Task to carry out
For the records below, tally every line that has the word "button" and reply with the number alone.

Data for this exercise
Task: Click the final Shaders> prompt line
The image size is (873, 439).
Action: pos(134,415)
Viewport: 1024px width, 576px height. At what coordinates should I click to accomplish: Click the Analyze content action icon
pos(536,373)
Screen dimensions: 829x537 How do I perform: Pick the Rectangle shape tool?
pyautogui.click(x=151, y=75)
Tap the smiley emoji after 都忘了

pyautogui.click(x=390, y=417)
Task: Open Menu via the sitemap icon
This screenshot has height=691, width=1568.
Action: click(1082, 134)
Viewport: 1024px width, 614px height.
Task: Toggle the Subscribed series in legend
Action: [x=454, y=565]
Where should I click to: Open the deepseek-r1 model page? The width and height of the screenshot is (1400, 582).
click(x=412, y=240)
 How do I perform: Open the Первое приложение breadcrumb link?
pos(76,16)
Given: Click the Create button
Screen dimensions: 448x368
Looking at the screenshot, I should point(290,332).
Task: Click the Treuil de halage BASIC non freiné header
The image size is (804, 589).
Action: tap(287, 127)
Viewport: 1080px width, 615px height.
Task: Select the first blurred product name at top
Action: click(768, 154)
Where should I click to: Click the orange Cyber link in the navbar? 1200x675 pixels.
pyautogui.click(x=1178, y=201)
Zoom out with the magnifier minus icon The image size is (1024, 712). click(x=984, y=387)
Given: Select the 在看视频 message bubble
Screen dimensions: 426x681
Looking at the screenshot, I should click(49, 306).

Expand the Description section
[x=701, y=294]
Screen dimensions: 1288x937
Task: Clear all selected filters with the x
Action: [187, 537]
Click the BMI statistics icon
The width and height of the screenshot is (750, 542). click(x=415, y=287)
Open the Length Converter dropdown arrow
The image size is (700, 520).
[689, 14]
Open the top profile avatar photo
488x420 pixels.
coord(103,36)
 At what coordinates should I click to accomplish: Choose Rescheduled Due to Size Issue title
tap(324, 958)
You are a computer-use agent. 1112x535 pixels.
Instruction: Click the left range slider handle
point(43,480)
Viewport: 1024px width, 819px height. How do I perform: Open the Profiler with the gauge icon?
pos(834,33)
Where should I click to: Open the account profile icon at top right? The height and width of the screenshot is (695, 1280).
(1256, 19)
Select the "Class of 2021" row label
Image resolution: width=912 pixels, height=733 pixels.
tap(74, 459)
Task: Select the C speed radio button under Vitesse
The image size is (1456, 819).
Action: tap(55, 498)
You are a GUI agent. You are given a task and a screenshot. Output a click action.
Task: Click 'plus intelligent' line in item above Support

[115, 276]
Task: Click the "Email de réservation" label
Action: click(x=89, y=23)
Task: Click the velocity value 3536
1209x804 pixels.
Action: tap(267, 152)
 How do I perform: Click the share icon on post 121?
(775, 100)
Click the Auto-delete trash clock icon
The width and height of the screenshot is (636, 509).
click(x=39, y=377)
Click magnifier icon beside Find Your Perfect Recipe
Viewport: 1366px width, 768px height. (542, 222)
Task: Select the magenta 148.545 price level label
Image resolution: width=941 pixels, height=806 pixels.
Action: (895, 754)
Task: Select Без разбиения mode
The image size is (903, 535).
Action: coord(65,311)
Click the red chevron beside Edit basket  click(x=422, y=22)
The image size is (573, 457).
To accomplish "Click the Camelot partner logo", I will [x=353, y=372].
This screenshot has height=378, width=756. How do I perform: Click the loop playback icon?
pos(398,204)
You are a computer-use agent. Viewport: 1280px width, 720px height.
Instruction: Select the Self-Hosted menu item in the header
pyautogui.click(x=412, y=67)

Answer box
2